Write out all of the records exactly once more and skip the images.

GIVEN ENTRIES Block Start

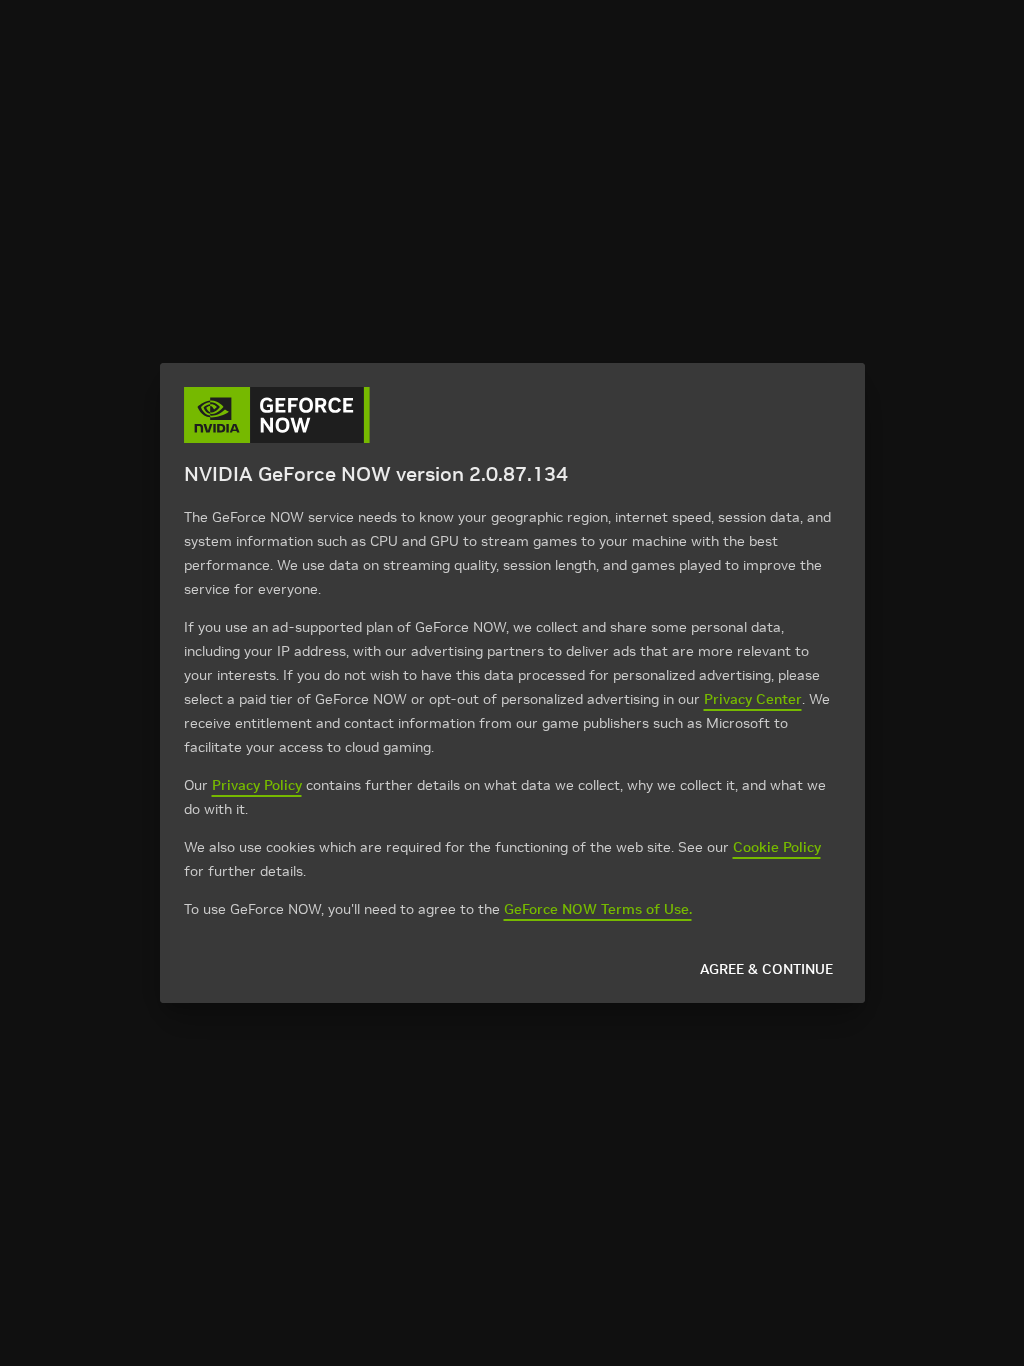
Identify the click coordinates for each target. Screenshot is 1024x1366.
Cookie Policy (777, 847)
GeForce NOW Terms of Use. (598, 909)
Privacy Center (753, 699)
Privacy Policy (257, 785)
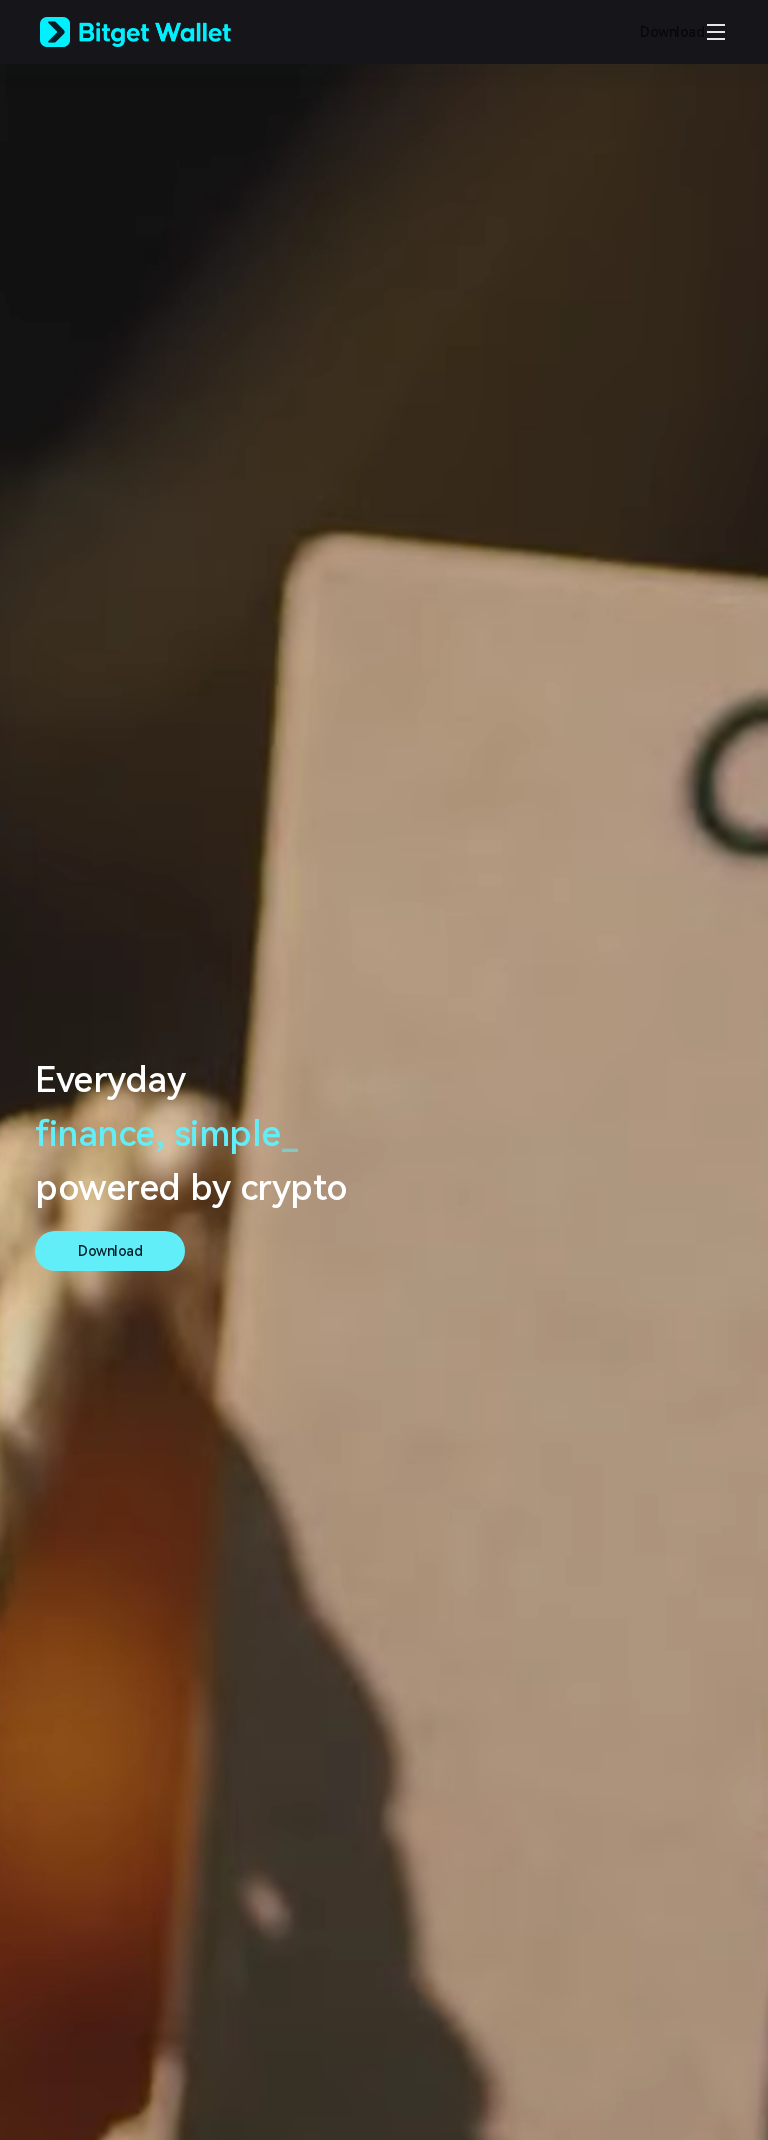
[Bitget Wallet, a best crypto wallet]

GIVEN ENTRIES Block End

YOUR RESPONSE:
Identify the click coordinates for each target. Screenshot is 1024x1366.
Cookie Policy (777, 847)
GeForce NOW Terms of Use. (598, 909)
Privacy Center (753, 699)
Privacy Policy (257, 785)
[Bitget Wallet, a best crypto wallet]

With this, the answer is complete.